Thursday, 7 May 2020

We Are So Cultured

So Saturday was streaming an Art House movie while Sunday was streaming from the National Theatre. We are so cultured. The National Theatre's ‘At Home’ series brings us our second home theatre night in Lockdown with Frankenstein starring Jonny Lee Miller and Benedict Cumberbatch.

Then in the week, to add yet another cultural dimension, we have a book quiz thanks to ‘Lauren and the Books’ who does a book thing regularly on YouTube along with her bloke Beardy David. Obviously I’m not a lot of use but L gets quite a few right.

Something else I’m not much use with is L’s assorted workouts. This is because I’ve not been participating but the Lad has. Whether it’s PT, yoga or Pilates he’s been there for her. I’m not sure which is his favourite.
One thing I have participated in is one of those Facebook '10 Best’ lists, it’s as if people have time on their hands. I was finally snared when a friend dropped me in it and asked me to list ten albums which have greatly influenced my taste in music.

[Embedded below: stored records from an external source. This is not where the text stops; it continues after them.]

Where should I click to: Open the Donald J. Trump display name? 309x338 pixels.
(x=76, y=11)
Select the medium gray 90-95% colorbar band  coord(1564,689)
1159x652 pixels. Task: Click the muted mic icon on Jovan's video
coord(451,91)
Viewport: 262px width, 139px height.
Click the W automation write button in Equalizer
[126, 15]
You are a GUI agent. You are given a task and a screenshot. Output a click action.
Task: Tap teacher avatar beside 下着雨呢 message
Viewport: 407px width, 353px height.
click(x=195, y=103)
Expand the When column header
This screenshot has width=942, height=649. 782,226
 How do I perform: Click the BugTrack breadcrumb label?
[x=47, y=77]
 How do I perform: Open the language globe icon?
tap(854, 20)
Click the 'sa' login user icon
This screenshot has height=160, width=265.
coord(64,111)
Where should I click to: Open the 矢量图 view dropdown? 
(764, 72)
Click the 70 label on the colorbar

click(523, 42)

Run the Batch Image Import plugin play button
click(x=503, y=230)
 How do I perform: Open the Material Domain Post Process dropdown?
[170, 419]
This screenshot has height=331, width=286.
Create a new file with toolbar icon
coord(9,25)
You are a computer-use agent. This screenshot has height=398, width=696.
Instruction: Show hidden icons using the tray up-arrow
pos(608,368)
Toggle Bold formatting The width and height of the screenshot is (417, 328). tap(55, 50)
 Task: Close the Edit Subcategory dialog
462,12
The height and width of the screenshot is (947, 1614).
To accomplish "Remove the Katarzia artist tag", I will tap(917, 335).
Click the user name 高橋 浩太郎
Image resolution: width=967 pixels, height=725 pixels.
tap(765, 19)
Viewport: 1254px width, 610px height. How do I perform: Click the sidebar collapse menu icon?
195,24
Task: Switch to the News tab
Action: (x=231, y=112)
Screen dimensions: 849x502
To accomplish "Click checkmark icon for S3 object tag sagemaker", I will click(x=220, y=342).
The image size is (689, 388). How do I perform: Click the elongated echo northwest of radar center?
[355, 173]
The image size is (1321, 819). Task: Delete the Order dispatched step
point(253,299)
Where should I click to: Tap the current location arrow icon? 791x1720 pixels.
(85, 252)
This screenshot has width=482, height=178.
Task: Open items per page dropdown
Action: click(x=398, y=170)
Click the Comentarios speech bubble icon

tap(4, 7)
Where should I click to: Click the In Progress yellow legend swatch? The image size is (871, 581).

The brief is one album per day for ten consecutive days but as that would be about as many Facebook posts as I've ever done in my life, I do my ten in one go.

Eight come from the eighties - Dare (Human League 1981), Pornography (The Cure 1982), The Hurting (Tears For Fears 1983), Power, Corruption & Lies (New Order 1983), First & Last & Always (Sisters Of Mercy 1985), Dawnrazor (Fields of the Nephilim 1987), Babble (That Petrol Emotion 1987) and Surfer Rosa (The Pixies 1988).

Then there’s one which is a later influence in Yesterday Went Too Soon (Feeder 1999) who have become the band I have most seen live. Oh and one from my childhood, Keep on Wombling (Wombles 1974).

After originally being told that a ‘good outcome’ would be keeping the death toll below 20,000 we now have 30,000 deaths from Covid-19 in the UK. That’s 12 per cent of the worldwide total and rising. We are second only to the United States, never a good look. 

Thursday is my fortnightly sortie into the war zone that is Asda. The lack of social distancing seems to be getting worse and when I get home I email a complaint. Although first I have to ring up to get an email address to complain to as their customer service one just rejects it. They give me the CEO’s and to their credit they do answer the next day.

On the way to take my parents' shopping over to them the Astra breaks down in Borrowash. I suspect a snapped timing belt. L has to head over to rescue the dogs, my Dad has to come to fetch his own shopping while I eventually come home on the back of a lorry.